The Mabucuo site has yielded over a thousand fish bones, from which researchers infer that the early inhabitants engaged in year-round fishing and hunting along the lakeshore.
Further insights come from ancient DNA (aDNA) research led by Professor Fu Qiaomei from the Institute of Vertebrate Paleontology and Paleoanthropology at the Chinese Academy of Sciences (CAS).
Professor Fu's team found that individuals from the early Mabucuo period, dating between 4,400 and 4,000 years ago — shared key genetic traits with later populations in the southern highland regions. This indicates that distinct highland populations were already widely distributed along the Yarlung Zangbo River basin by this time.
Some individuals also carried minor genetic contributions from the lowland populations in northern East Asia, revealing complex genetic interactions between highland groups and outside communities.
Located on the northern slope of the central Himalayas, the Mabucuo site was discovered in 2019. Since 2020, a joint archaeological team led by the Institute for Cultural Relic Conservation of the Xizang autonomous region and including Lanzhou University, the Institute of Tibetan Plateau Research of CAS, the National Archaeological Research Center, and Peking University, has conducted five consecutive seasons of scientific excavation.

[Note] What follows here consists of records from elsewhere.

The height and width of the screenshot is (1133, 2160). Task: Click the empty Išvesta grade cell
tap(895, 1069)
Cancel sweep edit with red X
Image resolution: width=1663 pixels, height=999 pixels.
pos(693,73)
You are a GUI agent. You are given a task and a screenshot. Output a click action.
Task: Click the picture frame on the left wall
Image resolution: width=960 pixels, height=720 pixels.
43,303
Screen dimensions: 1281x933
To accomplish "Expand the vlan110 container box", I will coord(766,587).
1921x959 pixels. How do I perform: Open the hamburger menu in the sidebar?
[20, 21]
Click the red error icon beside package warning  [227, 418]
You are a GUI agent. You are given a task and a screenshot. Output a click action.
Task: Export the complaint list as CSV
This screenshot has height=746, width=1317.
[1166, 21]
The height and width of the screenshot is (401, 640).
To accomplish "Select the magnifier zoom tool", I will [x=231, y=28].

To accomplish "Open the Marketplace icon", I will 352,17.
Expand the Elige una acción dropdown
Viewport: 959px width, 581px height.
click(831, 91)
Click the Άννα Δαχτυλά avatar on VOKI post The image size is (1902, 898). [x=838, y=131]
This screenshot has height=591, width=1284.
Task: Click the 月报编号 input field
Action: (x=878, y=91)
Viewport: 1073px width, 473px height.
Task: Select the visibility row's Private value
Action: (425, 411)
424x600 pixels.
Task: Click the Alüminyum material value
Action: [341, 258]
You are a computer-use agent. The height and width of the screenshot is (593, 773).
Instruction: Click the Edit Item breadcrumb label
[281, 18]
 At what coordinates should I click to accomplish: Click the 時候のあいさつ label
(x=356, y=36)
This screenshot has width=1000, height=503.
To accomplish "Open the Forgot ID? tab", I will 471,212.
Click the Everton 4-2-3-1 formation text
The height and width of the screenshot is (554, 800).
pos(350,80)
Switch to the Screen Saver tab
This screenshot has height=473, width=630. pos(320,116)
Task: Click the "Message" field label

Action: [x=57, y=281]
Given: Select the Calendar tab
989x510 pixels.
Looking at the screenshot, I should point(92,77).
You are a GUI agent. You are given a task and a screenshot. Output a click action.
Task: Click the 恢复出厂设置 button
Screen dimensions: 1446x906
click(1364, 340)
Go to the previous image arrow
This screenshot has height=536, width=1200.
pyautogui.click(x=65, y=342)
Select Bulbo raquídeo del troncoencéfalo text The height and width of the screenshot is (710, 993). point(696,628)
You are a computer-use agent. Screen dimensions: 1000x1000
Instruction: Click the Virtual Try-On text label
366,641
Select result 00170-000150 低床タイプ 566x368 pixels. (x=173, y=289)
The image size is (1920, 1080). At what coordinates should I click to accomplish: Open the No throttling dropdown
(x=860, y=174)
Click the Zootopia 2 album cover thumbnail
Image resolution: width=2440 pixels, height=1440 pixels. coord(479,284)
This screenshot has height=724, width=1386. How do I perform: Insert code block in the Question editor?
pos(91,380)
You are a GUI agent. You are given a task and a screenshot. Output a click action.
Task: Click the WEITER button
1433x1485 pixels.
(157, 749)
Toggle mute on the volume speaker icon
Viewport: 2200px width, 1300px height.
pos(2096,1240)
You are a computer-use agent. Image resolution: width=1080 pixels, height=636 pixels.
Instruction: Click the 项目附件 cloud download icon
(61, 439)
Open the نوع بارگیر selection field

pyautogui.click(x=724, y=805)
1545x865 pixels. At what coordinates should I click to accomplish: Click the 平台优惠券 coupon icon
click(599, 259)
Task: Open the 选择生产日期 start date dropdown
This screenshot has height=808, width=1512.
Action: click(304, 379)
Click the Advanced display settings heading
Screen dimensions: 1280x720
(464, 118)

The team applied a multidisciplinary approach: analyzing aDNA, identifying animal bones through morphology and aDNA, conducting carbon and nitrogen stable isotope studies, and examining plant remains. This comprehensive research has been published in Nature Ecology & Evolution.
Professor Yang said the findings reveal the indigenous populations of the Qinghai-Xizang Plateau had established a settled lifestyle centered on lake resources at Mabucuo as early as 4,400 years ago. This discovery provides crucial evidence about the timing and nature of human adaptation to high-altitude environments, underscoring the importance of interdisciplinary collaboration in environmental archaeology.
Shargan Wangdue, deputy head of the Institute for Cultural Relic Conservation of Xizang autonomous region and field director of the Mabucuo excavation, who oversaw the entire project, said radiocarbon dating has established a continuous chronological sequence across different excavation areas, indicating that the early settlements were deliberately planned.
Due to its location at the crossroads between the Qinghai-Xizang Plateau and South Asia, the Mabucuo site served as a vital cultural exchange hub. Excavations uncovered a range of foreign artifacts in well-defined archaeological layers, including rice, seashells, ivory, sheep, bronze items and red carnelian. These finds fill critical gaps in our understanding of long-distance cultural interactions and offer valuable context for studying the development and continuity of local cultures.